In 1986, conservative political commentator William F. Buckley Jr. suggested that the judicious way to keep account of those who were infected with the virus and methods of transmission was to take those with HIV and tattoo their buttocks and forearms, an act reminiscent of both American slavery and the Holocaust in which Africans and Jews, respectively, were tattooed and treated like animals.

But the people who would be most impacted by this government intrusion in their lives — LGBTQ people, IV-drug users and people of African descent — are already the moral whipping board for a morally intolerant society in denial about how the epidemic continues to grow at an exponential rate.

So I ask: given the fact that physicians must report certain communicable diseases, how would reporting patients who test HIV-positive be different?
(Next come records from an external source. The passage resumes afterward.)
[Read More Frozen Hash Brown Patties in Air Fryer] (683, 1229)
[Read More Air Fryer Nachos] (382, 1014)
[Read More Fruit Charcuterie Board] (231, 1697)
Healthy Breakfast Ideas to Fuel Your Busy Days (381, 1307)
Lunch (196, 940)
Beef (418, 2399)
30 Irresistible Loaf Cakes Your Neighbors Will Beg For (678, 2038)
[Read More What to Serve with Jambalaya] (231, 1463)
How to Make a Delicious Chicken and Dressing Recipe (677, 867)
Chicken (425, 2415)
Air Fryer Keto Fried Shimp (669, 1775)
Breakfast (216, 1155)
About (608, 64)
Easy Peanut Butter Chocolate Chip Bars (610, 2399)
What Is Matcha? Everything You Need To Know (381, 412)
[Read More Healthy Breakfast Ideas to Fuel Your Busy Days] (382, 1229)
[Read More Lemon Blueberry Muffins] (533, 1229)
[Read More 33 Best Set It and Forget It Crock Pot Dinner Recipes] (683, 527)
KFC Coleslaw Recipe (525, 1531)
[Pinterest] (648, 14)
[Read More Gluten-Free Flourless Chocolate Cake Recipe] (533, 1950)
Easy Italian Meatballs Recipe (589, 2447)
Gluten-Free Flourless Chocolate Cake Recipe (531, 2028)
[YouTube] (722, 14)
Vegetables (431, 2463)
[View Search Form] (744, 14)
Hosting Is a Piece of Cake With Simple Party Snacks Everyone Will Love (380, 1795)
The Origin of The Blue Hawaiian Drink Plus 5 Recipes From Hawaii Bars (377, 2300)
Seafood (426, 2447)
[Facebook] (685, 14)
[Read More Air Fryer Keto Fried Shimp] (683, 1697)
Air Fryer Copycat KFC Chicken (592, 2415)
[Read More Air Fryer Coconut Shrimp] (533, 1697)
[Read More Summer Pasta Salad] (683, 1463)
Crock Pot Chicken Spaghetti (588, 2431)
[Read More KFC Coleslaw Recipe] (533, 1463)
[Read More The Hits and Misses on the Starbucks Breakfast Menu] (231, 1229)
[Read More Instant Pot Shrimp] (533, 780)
“HIV is separate from other reportable communicable infections in that there is no cure and that the medical and socioeconomic consequences of infection are potentially so devastating,” Dr. Duong told me. “HIV infection is associated with already marginalized and discriminated populations. Reporting HIV-positive patients would further alienate and reinforce the vulnerability of these patients. The laws protecting HIV-infected individuals are inadequate, while for other reportable diseases protections are not necessary due to their lack of stigma or their ease of cure.”

And with this intrusion, the epidemic would continue to soar rather than abate because the moral and ethical issues of patient confidentiality, their Fourth Amendment right to bodily integrity and unreasonable searches, and their Fourteenth Amendment right to privacy are all violated at the expense of our government funding unproven HIV/AIDS prevention programs that convey the impression of restoring so-called traditional family values rather than fielding scientifically proven ones that address the issue of HIV/AIDS prevention head on.

The Bush administration, for example, has done more to hinder the fight against AIDS, rather than help it, by promoting an abstinence-only ideology, taking monies from proven disease prevention initiatives, denouncing the effectiveness of condoms, and refusing to fund needle exchange programs.

The Rev. Dr. Martin Luther King once said, “Of all forms of inequality, injustice in health care is the most shocking and inhumane.”

And most shocking and inhumane is when a government continues to believe, in the face of hard evidence, that contracting the AIDS virus is a direct and divine consequence of engaging in a particular “lifestyle” and, therefore, continues to devise and justify various name-based approaches to erect its colonies for “lepers.”

Once a government-imposed health care initiative such as this one is mandated for the sake of restoring traditional family values, we as a nation will have built our moral high ground by riding on the backs of our weakest.

And this is not only an act of inhospitality and moral intolerance toward the targeted groups and individuals who test positive for HIV, but it is also a symptom of a sick society that tests negative for compassion.